Several of your films from Ethiopia focus on the mix of music, religion and rituals, e.g. the Orthodox Easter ceremony in Gonder, the sufism tradition in Harar and exorcism rituals at Entoto Maryam. Was this a specific objective from your side or the result of Ethiopia being a very religious society?


I enjoyed very much Ethiopia being a strong spiritual place, but my choice to make such recordings already started in my recent researches on religious rituals, on relationships between music, trance and so on. I already made some films on Zar ceremony in Cairo (although there it’s a quite different story), filmed various sufi rituals in Indonesia, recorded trance rituals amongst afro-brazilian religions, made many experiences with shamanism and so on in Colombia or the Philippines. It’s a personal spiritual quest which is maybe my main objective in life nowadays.


When the conversation turns to Ethiopia, most non-Ethiopians still think of famine and long-distance runners. What is the first thing that comes to your mind?


Nowadays when I think back I remember a country so unique in its culture that it has no equivalent in the world. And I really wish I can go back there soon, and explore more of the southern part of it, the richness of its animism and so on. Also comes back to mind this extreme tension between a culture so rich, a nature so beautiful, and an economy so poor that it really made you seriously question the way we want things to evolve in such a place.


What started your move from doing the Take Away Shows of indie musicians (and others) to recording traditional music across the globe through the Petites Planètes series?
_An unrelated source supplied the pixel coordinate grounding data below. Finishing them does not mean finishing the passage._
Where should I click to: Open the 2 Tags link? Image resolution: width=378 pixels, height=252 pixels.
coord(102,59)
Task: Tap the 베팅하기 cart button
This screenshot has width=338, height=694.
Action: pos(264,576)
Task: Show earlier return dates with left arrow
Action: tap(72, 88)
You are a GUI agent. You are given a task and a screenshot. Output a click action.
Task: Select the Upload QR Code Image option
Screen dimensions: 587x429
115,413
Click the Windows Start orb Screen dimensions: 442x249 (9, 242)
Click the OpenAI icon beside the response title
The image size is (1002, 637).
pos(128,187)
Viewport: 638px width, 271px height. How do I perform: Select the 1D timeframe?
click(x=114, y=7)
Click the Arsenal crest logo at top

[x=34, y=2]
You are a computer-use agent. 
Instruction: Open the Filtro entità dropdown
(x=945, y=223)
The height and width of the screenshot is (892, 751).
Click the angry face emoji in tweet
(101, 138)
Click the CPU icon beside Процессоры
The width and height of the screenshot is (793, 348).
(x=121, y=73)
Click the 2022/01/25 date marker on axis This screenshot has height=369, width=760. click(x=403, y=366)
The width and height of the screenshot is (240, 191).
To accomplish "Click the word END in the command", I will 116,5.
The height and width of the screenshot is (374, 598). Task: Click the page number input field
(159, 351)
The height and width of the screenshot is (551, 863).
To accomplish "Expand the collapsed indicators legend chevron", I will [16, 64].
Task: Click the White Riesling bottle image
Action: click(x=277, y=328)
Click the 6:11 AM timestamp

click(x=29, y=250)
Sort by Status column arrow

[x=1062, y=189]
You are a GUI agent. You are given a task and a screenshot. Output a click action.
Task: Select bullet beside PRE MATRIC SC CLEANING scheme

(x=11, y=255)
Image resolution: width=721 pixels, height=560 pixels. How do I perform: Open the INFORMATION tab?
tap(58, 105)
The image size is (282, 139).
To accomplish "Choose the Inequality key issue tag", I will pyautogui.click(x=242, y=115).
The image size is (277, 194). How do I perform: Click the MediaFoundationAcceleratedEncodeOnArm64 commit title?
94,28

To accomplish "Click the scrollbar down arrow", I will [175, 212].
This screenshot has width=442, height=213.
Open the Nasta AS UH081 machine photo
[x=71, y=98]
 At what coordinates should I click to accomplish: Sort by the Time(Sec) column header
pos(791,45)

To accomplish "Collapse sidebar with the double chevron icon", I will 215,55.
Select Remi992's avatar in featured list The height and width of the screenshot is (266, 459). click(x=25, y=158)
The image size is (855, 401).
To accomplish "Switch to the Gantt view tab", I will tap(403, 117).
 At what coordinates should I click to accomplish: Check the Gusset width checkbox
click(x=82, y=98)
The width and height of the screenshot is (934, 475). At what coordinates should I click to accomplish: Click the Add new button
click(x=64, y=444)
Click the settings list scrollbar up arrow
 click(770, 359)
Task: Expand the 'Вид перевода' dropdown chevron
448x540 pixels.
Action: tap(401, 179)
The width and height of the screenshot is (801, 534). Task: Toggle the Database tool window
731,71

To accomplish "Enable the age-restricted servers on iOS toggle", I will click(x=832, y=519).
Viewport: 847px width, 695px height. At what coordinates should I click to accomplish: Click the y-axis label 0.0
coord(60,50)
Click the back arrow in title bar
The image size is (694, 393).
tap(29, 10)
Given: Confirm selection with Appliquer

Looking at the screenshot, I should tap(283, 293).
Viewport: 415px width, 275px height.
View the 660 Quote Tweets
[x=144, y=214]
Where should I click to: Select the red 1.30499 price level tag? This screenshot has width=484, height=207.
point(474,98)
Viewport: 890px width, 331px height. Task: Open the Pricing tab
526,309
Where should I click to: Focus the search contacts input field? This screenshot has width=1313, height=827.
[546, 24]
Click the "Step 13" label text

Curiosity, to put it simply. I can’t stop moving and doing something else, it’s more a sickness than anything else. 4 years ago I was still in Paris, still recording indie music, and I ended up homeless by accident and started to travel, invited in various places around the world. At first I continued to record indie music, in Chile, in Argentina, but then little by little I was more and more drawn into traditional music, ancient singings, sacred music and so on. It’s a very natural move I think for someone who travels, you leave your culture little by little, not from one day to another, and start to adopt other cultures for a short period of time. You become a sort of chameleon, your personality changes everyday and life appears as a game, a new adventure all the time.


And what keeps you motivated now after years on the road – the need to document and archive musical heritage, eagerness to explore the world, restless?


A mix of all this, but especially the feeling of being younger and younger everyday living such a life. There is no tomorrow, just the excitement of being with people you didn’t know anything about 5 minutes before and having an intense experience.



* This is a slightly edited version of an interview originally published by Addis Rumble. We’ve been long-time followers and admirers of Vincent Moon’s work (and featured some of it here on the blog before, notably his collaboration with Femi Kuti, Brazilian artists and Egyptian muezzin Saeed Khaled) so we’re grateful Addis Rumble allowed us to cross-post it. More of Vincent Moon’s films from Ethiopia are available here, here or here.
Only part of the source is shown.